## Material supplied
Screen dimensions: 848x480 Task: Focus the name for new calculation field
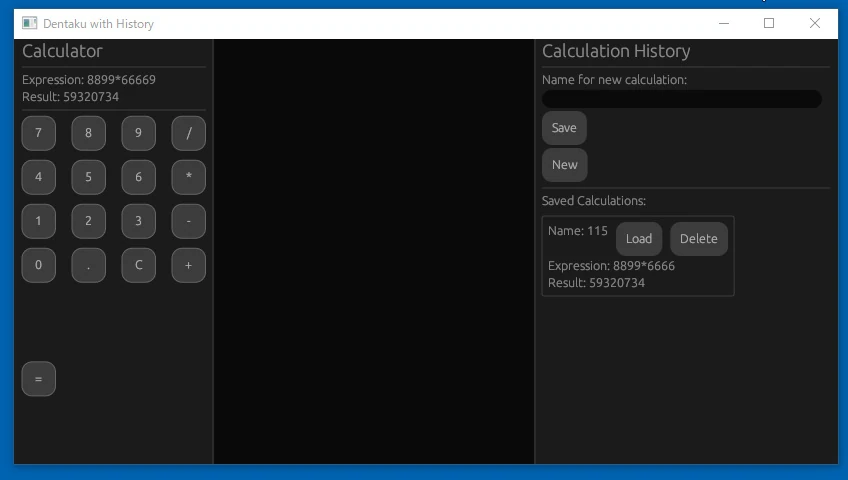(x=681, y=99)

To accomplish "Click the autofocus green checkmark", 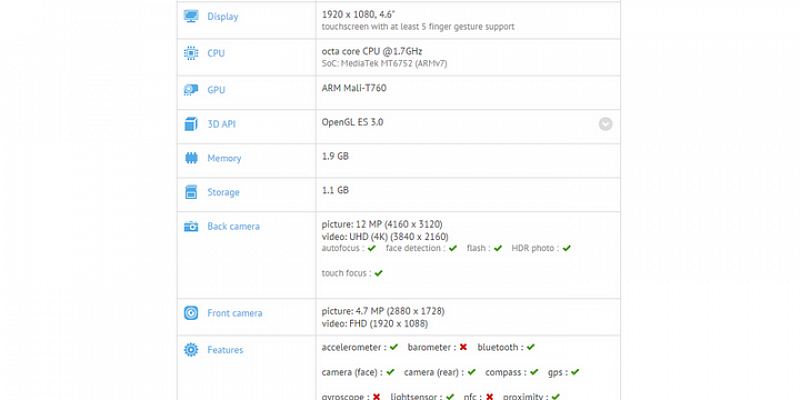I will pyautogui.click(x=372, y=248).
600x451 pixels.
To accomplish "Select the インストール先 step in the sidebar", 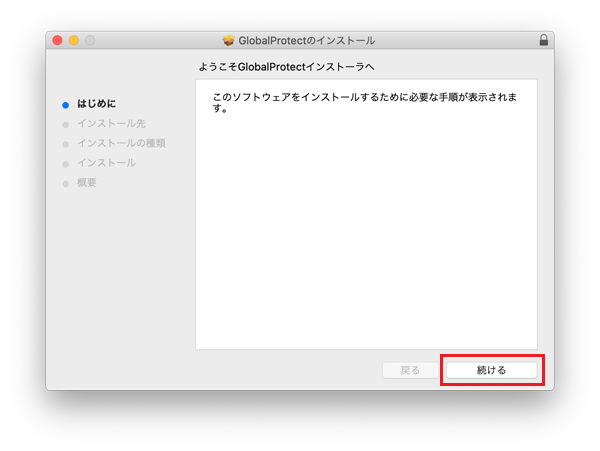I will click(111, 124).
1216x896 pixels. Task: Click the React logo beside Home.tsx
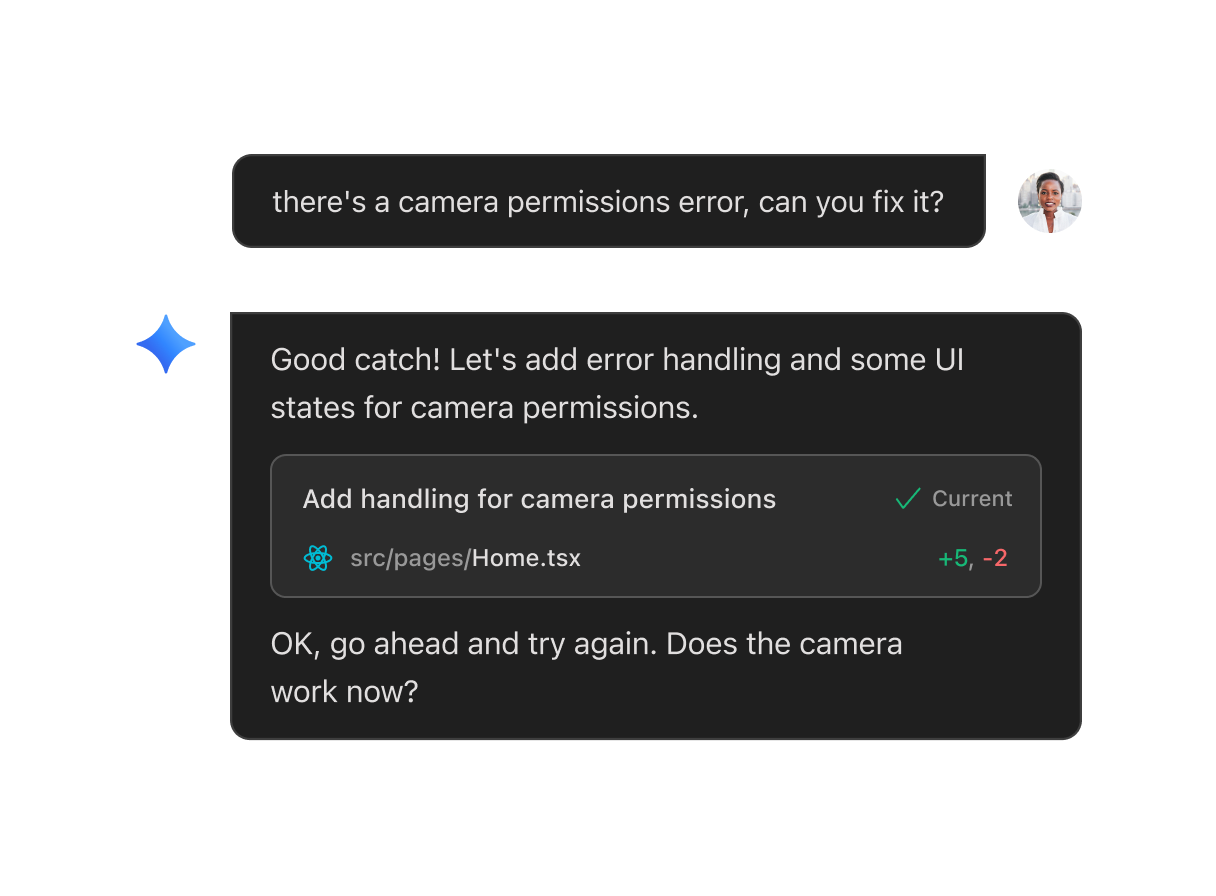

## Problem
In this listing, how many lines contain "pixels"? Give the number without explanation.

## Exercise result
2